--- GIVEN TASK ---
Convert every line of the material below into a JSON list of strings, one string per line, skipping blank lines.

[Records from a data collection]
>> begin

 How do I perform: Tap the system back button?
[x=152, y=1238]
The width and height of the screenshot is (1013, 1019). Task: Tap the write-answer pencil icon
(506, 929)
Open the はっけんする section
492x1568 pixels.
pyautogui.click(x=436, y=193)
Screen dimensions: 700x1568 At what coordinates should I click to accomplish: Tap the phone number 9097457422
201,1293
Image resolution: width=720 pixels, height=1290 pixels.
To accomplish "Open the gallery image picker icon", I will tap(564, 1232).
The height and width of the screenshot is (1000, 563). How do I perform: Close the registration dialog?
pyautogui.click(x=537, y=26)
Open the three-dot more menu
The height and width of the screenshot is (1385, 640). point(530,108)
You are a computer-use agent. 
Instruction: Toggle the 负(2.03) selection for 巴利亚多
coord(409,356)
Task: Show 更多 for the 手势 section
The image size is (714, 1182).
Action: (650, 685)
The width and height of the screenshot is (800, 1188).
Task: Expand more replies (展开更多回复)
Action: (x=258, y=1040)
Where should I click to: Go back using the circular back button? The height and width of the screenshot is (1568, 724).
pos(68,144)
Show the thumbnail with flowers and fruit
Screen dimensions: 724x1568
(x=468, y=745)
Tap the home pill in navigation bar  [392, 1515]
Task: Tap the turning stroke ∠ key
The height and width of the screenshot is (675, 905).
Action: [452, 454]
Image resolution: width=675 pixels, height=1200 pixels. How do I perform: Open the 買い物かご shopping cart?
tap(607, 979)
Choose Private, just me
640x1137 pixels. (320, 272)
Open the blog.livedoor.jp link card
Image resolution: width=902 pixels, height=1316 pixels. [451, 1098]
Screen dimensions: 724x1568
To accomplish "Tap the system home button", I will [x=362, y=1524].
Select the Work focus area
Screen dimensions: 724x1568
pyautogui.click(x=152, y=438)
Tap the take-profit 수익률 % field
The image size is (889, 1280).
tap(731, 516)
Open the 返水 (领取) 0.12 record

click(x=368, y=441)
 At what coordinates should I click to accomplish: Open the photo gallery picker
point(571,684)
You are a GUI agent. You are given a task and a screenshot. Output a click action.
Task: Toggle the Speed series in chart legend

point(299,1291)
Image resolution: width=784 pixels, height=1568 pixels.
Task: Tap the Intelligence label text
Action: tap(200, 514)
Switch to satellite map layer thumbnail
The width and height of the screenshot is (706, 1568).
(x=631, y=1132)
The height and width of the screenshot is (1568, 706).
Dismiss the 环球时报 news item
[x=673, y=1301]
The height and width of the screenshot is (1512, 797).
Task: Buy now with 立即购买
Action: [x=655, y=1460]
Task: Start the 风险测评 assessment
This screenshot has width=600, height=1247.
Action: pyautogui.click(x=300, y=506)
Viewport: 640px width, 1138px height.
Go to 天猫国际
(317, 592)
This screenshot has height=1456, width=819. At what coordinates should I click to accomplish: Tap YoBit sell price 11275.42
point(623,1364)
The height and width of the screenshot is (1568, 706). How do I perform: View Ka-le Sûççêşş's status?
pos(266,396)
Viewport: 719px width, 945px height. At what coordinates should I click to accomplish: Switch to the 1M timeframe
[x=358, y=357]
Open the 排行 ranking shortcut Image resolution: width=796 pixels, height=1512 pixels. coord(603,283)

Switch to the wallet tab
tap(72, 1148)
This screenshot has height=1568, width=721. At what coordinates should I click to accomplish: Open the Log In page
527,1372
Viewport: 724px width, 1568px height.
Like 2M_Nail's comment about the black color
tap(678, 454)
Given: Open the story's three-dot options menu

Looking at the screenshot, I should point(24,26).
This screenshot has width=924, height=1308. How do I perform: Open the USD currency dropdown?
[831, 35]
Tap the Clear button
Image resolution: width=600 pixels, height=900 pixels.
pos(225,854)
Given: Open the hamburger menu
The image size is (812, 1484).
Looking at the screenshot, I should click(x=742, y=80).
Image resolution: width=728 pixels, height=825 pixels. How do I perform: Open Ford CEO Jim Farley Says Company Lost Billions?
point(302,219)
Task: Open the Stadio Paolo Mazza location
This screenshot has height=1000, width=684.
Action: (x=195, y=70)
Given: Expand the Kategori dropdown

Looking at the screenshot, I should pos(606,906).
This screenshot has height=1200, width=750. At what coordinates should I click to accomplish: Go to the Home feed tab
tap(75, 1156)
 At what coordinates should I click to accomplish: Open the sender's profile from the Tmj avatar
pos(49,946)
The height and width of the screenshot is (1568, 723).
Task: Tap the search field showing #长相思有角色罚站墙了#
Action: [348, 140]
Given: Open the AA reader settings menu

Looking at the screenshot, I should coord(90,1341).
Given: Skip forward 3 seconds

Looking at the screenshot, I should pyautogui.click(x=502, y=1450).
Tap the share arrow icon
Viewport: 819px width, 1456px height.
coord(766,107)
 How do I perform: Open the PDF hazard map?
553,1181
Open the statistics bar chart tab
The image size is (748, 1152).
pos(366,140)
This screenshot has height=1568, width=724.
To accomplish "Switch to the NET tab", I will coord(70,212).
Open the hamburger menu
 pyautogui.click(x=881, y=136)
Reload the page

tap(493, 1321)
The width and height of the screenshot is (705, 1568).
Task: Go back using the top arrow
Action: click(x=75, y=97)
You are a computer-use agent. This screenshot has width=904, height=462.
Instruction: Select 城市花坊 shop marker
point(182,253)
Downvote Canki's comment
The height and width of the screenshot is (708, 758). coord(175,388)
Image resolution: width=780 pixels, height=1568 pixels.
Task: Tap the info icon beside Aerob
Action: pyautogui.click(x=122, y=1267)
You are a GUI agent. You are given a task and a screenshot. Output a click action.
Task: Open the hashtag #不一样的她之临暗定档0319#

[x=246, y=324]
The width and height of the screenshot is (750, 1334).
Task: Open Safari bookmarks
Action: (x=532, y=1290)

>> end

--- OUTPUT ---
[
  " How do I perform: Tap the system back button?",
  "[x=152, y=1238]",
  "The width and height of the screenshot is (1013, 1019). Task: Tap the write-answer pencil icon",
  "(506, 929)",
  "Open the はっけんする section",
  "492x1568 pixels.",
  "pyautogui.click(x=436, y=193)",
  "Screen dimensions: 700x1568 At what coordinates should I click to accomplish: Tap the phone number 9097457422",
  "201,1293",
  "Image resolution: width=720 pixels, height=1290 pixels.",
  "To accomplish \"Open the gallery image picker icon\", I will tap(564, 1232).",
  "The height and width of the screenshot is (1000, 563). How do I perform: Close the registration dialog?",
  "pyautogui.click(x=537, y=26)",
  "Open the three-dot more menu",
  "The height and width of the screenshot is (1385, 640). point(530,108)",
  "You are a computer-use agent. ",
  "Instruction: Toggle the 负(2.03) selection for 巴利亚多",
  "coord(409,356)",
  "Task: Show 更多 for the 手势 section",
  "The image size is (714, 1182).",
  "Action: (650, 685)",
  "The width and height of the screenshot is (800, 1188).",
  "Task: Expand more replies (展开更多回复)",
  "Action: (x=258, y=1040)",
  "Where should I click to: Go back using the circular back button? The height and width of the screenshot is (1568, 724).",
  "pos(68,144)",
  "Show the thumbnail with flowers and fruit",
  "Screen dimensions: 724x1568",
  "(x=468, y=745)",
  "Tap the home pill in navigation bar  [392, 1515]",
  "Task: Tap the turning stroke ∠ key",
  "The height and width of the screenshot is (675, 905).",
  "Action: [452, 454]",
  "Image resolution: width=675 pixels, height=1200 pixels. How do I perform: Open the 買い物かご shopping cart?",
  "tap(607, 979)",
  "Choose Private, just me",
  "640x1137 pixels. (320, 272)",
  "Open the blog.livedoor.jp link card",
  "Image resolution: width=902 pixels, height=1316 pixels. [451, 1098]",
  "Screen dimensions: 724x1568",
  "To accomplish \"Tap the system home button\", I will [x=362, y=1524].",
  "Select the Work focus area",
  "Screen dimensions: 724x1568",
  "pyautogui.click(x=152, y=438)",
  "Tap the take-profit 수익률 % field",
  "The image size is (889, 1280).",
  "tap(731, 516)",
  "Open the 返水 (领取) 0.12 record",
  "click(x=368, y=441)",
  " At what coordinates should I click to accomplish: Open the photo gallery picker",
  "point(571,684)",
  "You are a GUI agent. You are given a task and a screenshot. Output a click action.",
  "Task: Toggle the Speed series in chart legend",
  "point(299,1291)",
  "Image resolution: width=784 pixels, height=1568 pixels.",
  "Task: Tap the Intelligence label text",
  "Action: tap(200, 514)",
  "Switch to satellite map layer thumbnail",
  "The width and height of the screenshot is (706, 1568).",
  "(x=631, y=1132)",
  "The height and width of the screenshot is (1568, 706).",
  "Dismiss the 环球时报 news item",
  "[x=673, y=1301]",
  "The height and width of the screenshot is (1512, 797).",
  "Task: Buy now with 立即购买",
  "Action: [x=655, y=1460]",
  "Task: Start the 风险测评 assessment",
  "This screenshot has width=600, height=1247.",
  "Action: pyautogui.click(x=300, y=506)",
  "Viewport: 640px width, 1138px height.",
  "Go to 天猫国际",
  "(317, 592)",
  "This screenshot has height=1456, width=819. At what coordinates should I click to accomplish: Tap YoBit sell price 11275.42",
  "point(623,1364)",
  "The height and width of the screenshot is (1568, 706). How do I perform: View Ka-le Sûççêşş's status?",
  "pos(266,396)",
  "Viewport: 719px width, 945px height. At what coordinates should I click to accomplish: Switch to the 1M timeframe",
  "[x=358, y=357]",
  "Open the 排行 ranking shortcut Image resolution: width=796 pixels, height=1512 pixels. coord(603,283)",
  "Switch to the wallet tab",
  "tap(72, 1148)",
  "This screenshot has height=1568, width=721. At what coordinates should I click to accomplish: Open the Log In page",
  "527,1372",
  "Viewport: 724px width, 1568px height.",
  "Like 2M_Nail's comment about the black color",
  "tap(678, 454)",
  "Given: Open the story's three-dot options menu",
  "Looking at the screenshot, I should point(24,26).",
  "This screenshot has width=924, height=1308. How do I perform: Open the USD currency dropdown?",
  "[831, 35]",
  "Tap the Clear button",
  "Image resolution: width=600 pixels, height=900 pixels.",
  "pos(225,854)",
  "Given: Open the hamburger menu",
  "The image size is (812, 1484).",
  "Looking at the screenshot, I should click(x=742, y=80).",
  "Image resolution: width=728 pixels, height=825 pixels. How do I perform: Open Ford CEO Jim Farley Says Company Lost Billions?",
  "point(302,219)",
  "Task: Open the Stadio Paolo Mazza location",
  "This screenshot has height=1000, width=684.",
  "Action: (x=195, y=70)",
  "Given: Expand the Kategori dropdown",
  "Looking at the screenshot, I should pos(606,906).",
  "This screenshot has height=1200, width=750. At what coordinates should I click to accomplish: Go to the Home feed tab",
  "tap(75, 1156)",
  " At what coordinates should I click to accomplish: Open the sender's profile from the Tmj avatar",
  "pos(49,946)",
  "The height and width of the screenshot is (1568, 723).",
  "Task: Tap the search field showing #长相思有角色罚站墙了#",
  "Action: [348, 140]",
  "Given: Open the AA reader settings menu",
  "Looking at the screenshot, I should coord(90,1341).",
  "Given: Skip forward 3 seconds",
  "Looking at the screenshot, I should pyautogui.click(x=502, y=1450).",
  "Tap the share arrow icon",
  "Viewport: 819px width, 1456px height.",
  "coord(766,107)",
  " How do I perform: Open the PDF hazard map?",
  "553,1181",
  "Open the statistics bar chart tab",
  "The image size is (748, 1152).",
  "pos(366,140)",
  "This screenshot has height=1568, width=724.",
  "To accomplish \"Switch to the NET tab\", I will coord(70,212).",
  "Open the hamburger menu",
  " pyautogui.click(x=881, y=136)",
  "Reload the page",
  "tap(493, 1321)",
  "The width and height of the screenshot is (705, 1568).",
  "Task: Go back using the top arrow",
  "Action: click(x=75, y=97)",
  "You are a computer-use agent. This screenshot has width=904, height=462.",
  "Instruction: Select 城市花坊 shop marker",
  "point(182,253)",
  "Downvote Canki's comment",
  "The height and width of the screenshot is (708, 758). coord(175,388)",
  "Image resolution: width=780 pixels, height=1568 pixels.",
  "Task: Tap the info icon beside Aerob",
  "Action: pyautogui.click(x=122, y=1267)",
  "You are a GUI agent. You are given a task and a screenshot. Output a click action.",
  "Task: Open the hashtag #不一样的她之临暗定档0319#",
  "[x=246, y=324]",
  "The width and height of the screenshot is (750, 1334).",
  "Task: Open Safari bookmarks",
  "Action: (x=532, y=1290)"
]